- [ФРАГМЕНТ ТЕКСТА]:
Кризисность этого периода нашла свое отражение и на страницах каталога «Минюи» (заметим в скобках, что регулярно обновляемые, сделанные с величайшим тщанием и интеллектуальным мастерством каталоги издательства на протяжении всей доинтернетной эры верой и правдой служили проводником — как проводником новых идей, так и проводником любознательного читателя по неторным тропам новейшей литературы). Здесь в 70-е с очевидностью наблюдается крен в сторону литературы по широкому кругу гуманитарных наук, от философии и социологии до лингвистики и эстетики; среди авторов появляются такие злободневные имена, как Жак Деррида, Жиль Делез и Феликс Гваттари, Эмманюэль Левинас, Жан-Франсуа Лиотар, Луи Марен, Мишель Серр, Пьер Бурдье, Жорж Диди-Юберман, печатается множество переводных классиков, от Адорно до Якобсона, в то время как приток новых прозаиков практически отсутствует (кроме продолжающих писать мэтров «нового романа», выделяются разве что Моника Виттиж, Тони Дювер и «наш» Савицкая).
Но кризис по определению явление временное, и вскоре разрозненные, казалось бы, тенденции, веяния литературной современности, вновь оказались собраны в единый пучок все той же линзой, линзой вкуса и чутья Лендона: среди выбранных им — и, в очередной раз, абсолютно невостребованных другими издателями — оказались самые яркие, определившие литературную эпоху 80-х писатели, Эшноз и Туссен, а также целая плеяда не менее интересных, но менее успешных авторов, хоть и не объединенных в единую школу, но несомненно складывающихся для наблюдателя в единое созвездие, созвездие Лендона.
Итак, с середины 70-х годов французская литература удаляется от эстетики двух предыдущих десятилетий: от структуралистской критики и практики последних авангардов, обеспечивших достаточно последовательную деконструкцию двух краеугольных камней традиционной литературы: субъекта и реализма. И эта тенденция прочитывалась очень просто: на смену формальным играм и построениям пришел интерес к единичному и событийному, принимает ли оно форму субъективности, неповторимости данной человеческой жизни, или семейной истории, или социальных условий. Усиливается тяга к повествовательности, более линейному, в сравнении с царившей ранее фрагментацией, рассказу, к отказу от нарочитой усложненности, в которой прежде не видели греха. И тяга эта затрагивает не столько ветеранов, сколько открытых всем ветрам дебютантов. Частично эта тенденция может быть объяснена и стремительным правым виражом после болезненной реакции на эйфорию 68-го, и лавинообразной медиатизацией культурной и, шире, бытовой сферы, медиатизацией, в своем вульгарном изводе увенчанной появлением уэльбеков и, того паче, всяческих бегбедеров.

- [ИСХОДНЫЕ ДАННЫЕ]:

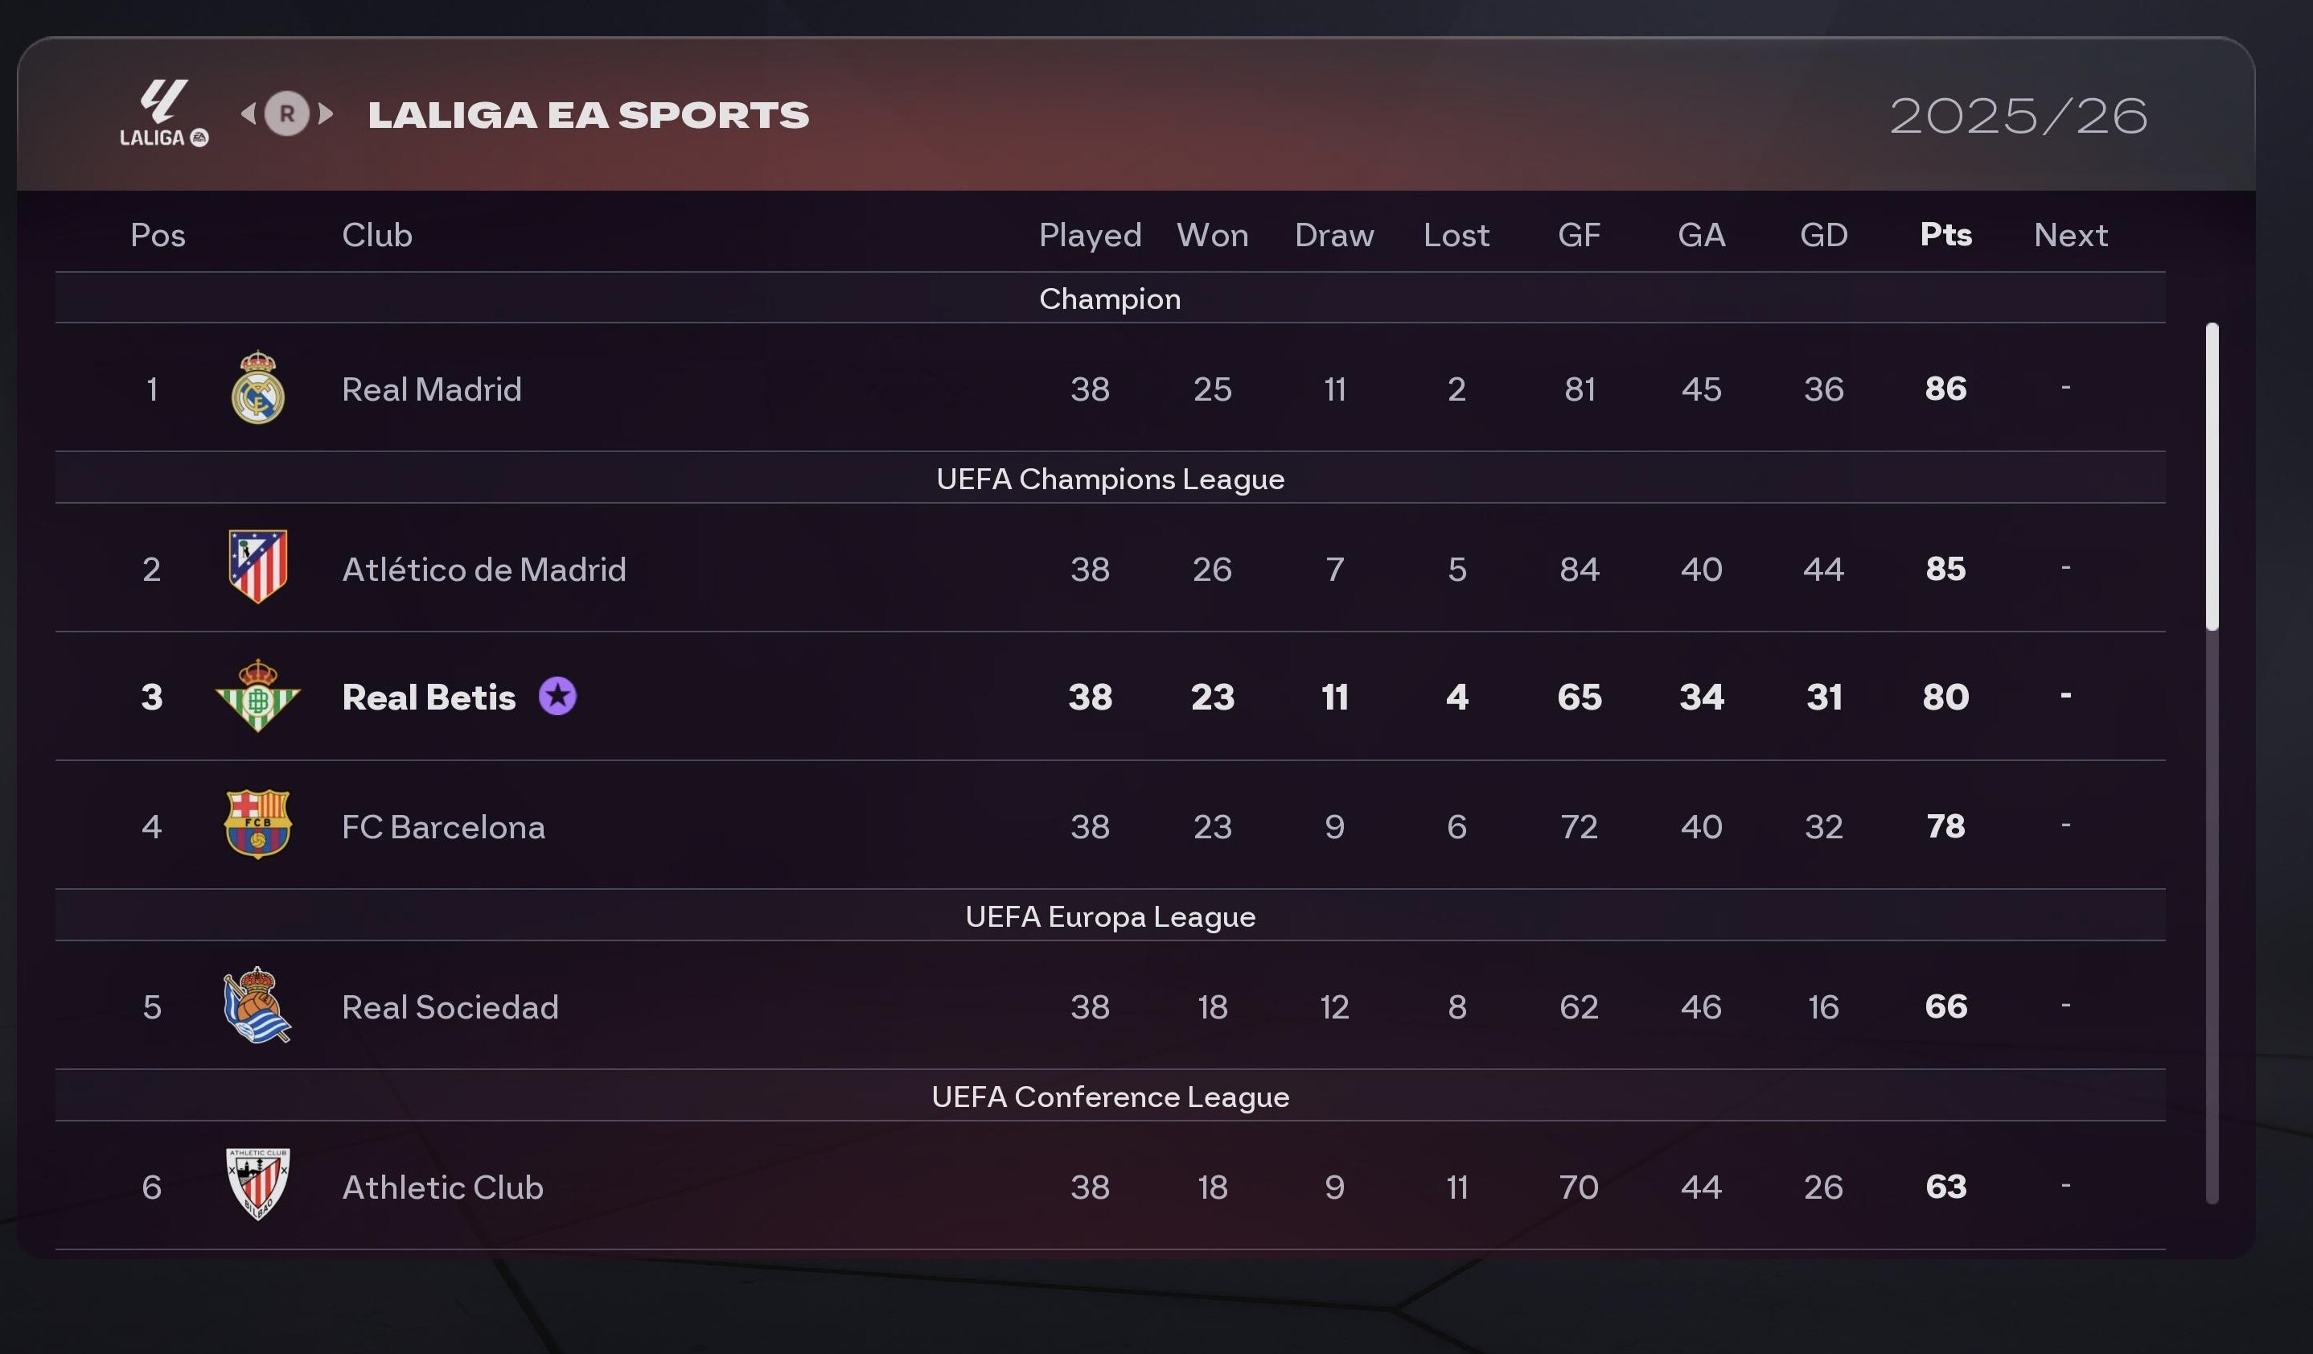Click the Athletic Club crest

[x=258, y=1184]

- [ЗАДАНИЯ]:
a) Ответьте по фрагменту текста на три вопроса:
(i) С какого времени французская литература удаляется от эстетики двух предыдущих десятилетий?
(ii) Какие два писателя названы определившими литературную эпоху 80-х?
(iii) Кто из новых прозаиков выделяется, кроме мэтров «нового романа»?
b) Перечислите все гуманитарные науки, которые названы во фрагменте текста.
c) Перепишите из фрагмента текста всё, начиная со слов «Но кризис по» и до слов «созвездие, созвездие Лендона.» включительно.
Строки для этой работы не нужны.

- [ОТВЕТЫ]:
a)
(i) С середины 70-х годов.
(ii) Эшноз и Туссен.
(iii) Моника Виттиж, Тони Дювер и Савицкая.

b) Философия, социология, лингвистика, эстетика.

c)
Но кризис по определению явление временное, и вскоре разрозненные, казалось бы, тенденции, веяния литературной современности, вновь оказались собраны в единый пучок все той же линзой, линзой вкуса и чутья Лендона: среди выбранных им — и, в очередной раз, абсолютно невостребованных другими издателями — оказались самые яркие, определившие литературную эпоху 80-х писатели, Эшноз и Туссен, а также целая плеяда не менее интересных, но менее успешных авторов, хоть и не объединенных в единую школу, но несомненно складывающихся для наблюдателя в единое созвездие, созвездие Лендона.